Purpose: To investigate the apparent discrepancy between expected basic physiological responses at the cellular level and the in vivo behaviour of both MnDPDP and MnCl2 administered i.v. prompted parallel investigations of these substances.
Material and methods: Studies were performed in isolated perfused rat hearts, isolated bovine mesenteric arteries, conscious dogs, and dogs with acute ischaemic heart failure.
Results: These studies confirmed that Mn+2 at high concentrations acted as a calcium antagonist inducing negative inotropy. Mn+2 at low concentrations was an effective superoxide scavenger, conserving nitric oxide and facilitating vasodilation. Mn+2 maintained or elevated heart rate (HR) and blood pressure (BP), and did not worsen existing cardiac failure. MnDPDP was about 10 times less potent than MnCl2 in eliciting these cardiovascular responses.

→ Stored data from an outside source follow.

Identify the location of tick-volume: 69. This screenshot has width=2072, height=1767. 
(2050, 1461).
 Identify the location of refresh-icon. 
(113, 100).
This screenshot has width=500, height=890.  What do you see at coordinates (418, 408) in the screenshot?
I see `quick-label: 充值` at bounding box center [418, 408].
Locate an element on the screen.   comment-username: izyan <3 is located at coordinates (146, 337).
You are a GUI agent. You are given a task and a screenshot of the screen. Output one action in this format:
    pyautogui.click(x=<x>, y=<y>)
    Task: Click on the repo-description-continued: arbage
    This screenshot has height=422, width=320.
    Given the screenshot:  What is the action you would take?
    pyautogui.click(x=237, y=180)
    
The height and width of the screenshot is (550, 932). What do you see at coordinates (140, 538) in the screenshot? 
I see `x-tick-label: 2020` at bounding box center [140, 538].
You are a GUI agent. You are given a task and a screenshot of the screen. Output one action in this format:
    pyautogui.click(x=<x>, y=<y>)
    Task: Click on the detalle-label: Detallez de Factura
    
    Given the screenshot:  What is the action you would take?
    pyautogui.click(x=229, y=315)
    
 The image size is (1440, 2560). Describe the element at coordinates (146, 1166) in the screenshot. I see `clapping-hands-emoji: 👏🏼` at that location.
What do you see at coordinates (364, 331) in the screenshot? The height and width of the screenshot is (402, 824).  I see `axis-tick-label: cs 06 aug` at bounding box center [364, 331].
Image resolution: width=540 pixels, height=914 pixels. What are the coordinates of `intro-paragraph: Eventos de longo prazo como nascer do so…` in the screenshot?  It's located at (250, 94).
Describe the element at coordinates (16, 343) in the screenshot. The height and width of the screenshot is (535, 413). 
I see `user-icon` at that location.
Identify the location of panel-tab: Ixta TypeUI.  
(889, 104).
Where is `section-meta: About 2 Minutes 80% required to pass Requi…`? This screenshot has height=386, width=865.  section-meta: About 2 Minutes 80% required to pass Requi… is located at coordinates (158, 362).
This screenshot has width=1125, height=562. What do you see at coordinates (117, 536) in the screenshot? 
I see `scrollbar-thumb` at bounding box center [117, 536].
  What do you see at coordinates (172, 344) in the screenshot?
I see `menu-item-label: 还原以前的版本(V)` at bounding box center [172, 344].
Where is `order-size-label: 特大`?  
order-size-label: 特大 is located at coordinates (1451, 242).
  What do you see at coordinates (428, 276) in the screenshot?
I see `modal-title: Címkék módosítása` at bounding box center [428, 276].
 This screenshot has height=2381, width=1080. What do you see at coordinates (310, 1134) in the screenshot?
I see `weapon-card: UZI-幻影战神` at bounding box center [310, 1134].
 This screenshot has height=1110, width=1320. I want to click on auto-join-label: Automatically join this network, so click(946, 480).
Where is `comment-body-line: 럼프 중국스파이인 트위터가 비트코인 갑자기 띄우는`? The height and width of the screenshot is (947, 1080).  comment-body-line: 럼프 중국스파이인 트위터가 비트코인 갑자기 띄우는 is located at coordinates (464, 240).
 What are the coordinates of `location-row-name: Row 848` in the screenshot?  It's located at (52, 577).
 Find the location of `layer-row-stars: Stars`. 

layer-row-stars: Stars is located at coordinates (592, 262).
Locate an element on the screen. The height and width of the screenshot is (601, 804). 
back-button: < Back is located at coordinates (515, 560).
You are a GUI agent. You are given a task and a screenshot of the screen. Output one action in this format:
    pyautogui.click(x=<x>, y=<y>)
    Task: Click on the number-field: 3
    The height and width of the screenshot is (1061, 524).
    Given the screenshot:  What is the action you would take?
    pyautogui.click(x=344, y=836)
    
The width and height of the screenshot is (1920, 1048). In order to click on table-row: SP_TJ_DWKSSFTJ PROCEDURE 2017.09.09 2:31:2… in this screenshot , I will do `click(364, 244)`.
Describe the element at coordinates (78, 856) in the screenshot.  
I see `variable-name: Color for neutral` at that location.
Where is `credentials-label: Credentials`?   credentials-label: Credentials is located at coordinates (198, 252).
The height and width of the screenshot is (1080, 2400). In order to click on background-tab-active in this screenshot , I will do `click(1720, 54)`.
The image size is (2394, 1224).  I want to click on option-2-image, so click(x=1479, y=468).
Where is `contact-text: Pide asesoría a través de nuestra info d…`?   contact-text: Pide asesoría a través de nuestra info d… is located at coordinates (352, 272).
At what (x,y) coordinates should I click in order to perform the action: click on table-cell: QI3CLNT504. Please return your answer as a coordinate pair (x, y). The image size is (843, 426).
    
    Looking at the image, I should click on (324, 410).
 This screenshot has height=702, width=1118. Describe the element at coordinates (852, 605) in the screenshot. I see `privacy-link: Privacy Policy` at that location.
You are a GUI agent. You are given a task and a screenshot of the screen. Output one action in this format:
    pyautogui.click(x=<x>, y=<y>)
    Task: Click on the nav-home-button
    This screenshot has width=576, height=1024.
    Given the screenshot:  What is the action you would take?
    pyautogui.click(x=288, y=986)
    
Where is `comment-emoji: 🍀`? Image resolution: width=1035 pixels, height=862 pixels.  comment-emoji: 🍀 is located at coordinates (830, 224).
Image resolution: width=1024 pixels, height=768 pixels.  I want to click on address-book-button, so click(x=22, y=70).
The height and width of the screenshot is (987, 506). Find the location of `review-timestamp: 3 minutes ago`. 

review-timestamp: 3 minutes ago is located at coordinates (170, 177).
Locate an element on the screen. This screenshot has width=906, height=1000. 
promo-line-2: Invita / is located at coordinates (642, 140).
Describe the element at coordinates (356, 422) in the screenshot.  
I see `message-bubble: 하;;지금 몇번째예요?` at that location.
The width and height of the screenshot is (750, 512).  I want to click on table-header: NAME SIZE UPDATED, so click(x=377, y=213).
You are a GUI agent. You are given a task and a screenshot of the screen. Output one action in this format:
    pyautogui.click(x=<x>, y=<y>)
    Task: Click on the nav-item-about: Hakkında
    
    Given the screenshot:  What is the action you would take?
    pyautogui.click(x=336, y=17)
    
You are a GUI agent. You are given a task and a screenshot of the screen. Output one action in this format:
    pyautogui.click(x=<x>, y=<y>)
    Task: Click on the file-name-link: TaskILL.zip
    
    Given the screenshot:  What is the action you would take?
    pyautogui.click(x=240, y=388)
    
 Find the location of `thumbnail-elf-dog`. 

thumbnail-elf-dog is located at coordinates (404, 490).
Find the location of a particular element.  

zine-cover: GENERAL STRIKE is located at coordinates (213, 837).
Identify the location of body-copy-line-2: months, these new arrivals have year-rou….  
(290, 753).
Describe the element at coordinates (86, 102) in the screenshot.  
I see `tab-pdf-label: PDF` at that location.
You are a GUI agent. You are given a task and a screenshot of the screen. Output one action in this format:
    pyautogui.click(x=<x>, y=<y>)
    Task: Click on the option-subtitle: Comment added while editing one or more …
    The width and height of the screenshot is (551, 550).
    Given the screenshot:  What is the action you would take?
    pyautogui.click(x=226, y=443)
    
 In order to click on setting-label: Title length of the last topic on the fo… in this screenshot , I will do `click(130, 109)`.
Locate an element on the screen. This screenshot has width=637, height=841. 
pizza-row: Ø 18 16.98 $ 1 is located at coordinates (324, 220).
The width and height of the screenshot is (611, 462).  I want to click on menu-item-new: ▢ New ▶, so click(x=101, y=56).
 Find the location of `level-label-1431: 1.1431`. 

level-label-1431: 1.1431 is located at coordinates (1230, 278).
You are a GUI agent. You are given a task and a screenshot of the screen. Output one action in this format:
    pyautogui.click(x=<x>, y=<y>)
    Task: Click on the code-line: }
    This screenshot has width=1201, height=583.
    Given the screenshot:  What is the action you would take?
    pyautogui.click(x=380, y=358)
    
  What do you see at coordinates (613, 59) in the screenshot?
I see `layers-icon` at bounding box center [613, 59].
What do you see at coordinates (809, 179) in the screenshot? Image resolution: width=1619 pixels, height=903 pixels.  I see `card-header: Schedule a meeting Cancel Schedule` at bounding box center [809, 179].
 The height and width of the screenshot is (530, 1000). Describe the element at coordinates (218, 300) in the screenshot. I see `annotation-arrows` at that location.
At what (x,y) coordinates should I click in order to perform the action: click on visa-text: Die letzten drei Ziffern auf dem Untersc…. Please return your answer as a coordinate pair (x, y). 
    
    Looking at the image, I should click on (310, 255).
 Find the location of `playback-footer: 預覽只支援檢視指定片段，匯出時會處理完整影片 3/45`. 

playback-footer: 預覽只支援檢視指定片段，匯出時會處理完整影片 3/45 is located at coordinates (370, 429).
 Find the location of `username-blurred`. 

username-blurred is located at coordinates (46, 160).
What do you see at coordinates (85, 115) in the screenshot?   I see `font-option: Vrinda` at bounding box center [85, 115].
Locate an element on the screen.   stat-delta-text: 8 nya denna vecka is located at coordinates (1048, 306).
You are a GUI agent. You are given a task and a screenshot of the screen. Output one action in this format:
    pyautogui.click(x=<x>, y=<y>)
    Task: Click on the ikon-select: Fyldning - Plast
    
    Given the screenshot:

Conclusion: The ex vivo properties of Mn+2, inducing vasodilation and negative inotropy, are counter-balanced in vivo through the action of 2 mechanisms: extensive plasma protein binding reducing active M+2, and the release of catecholamines which maintain or even raise HR and BP. Taken together with pharmacokinetic factors, including maximal plasma concentrations in humans given the recommended 5 mumol/kg dose, it is concluded that MnDPDP in normal clinical use represents no safety risk to the cardiovascular system.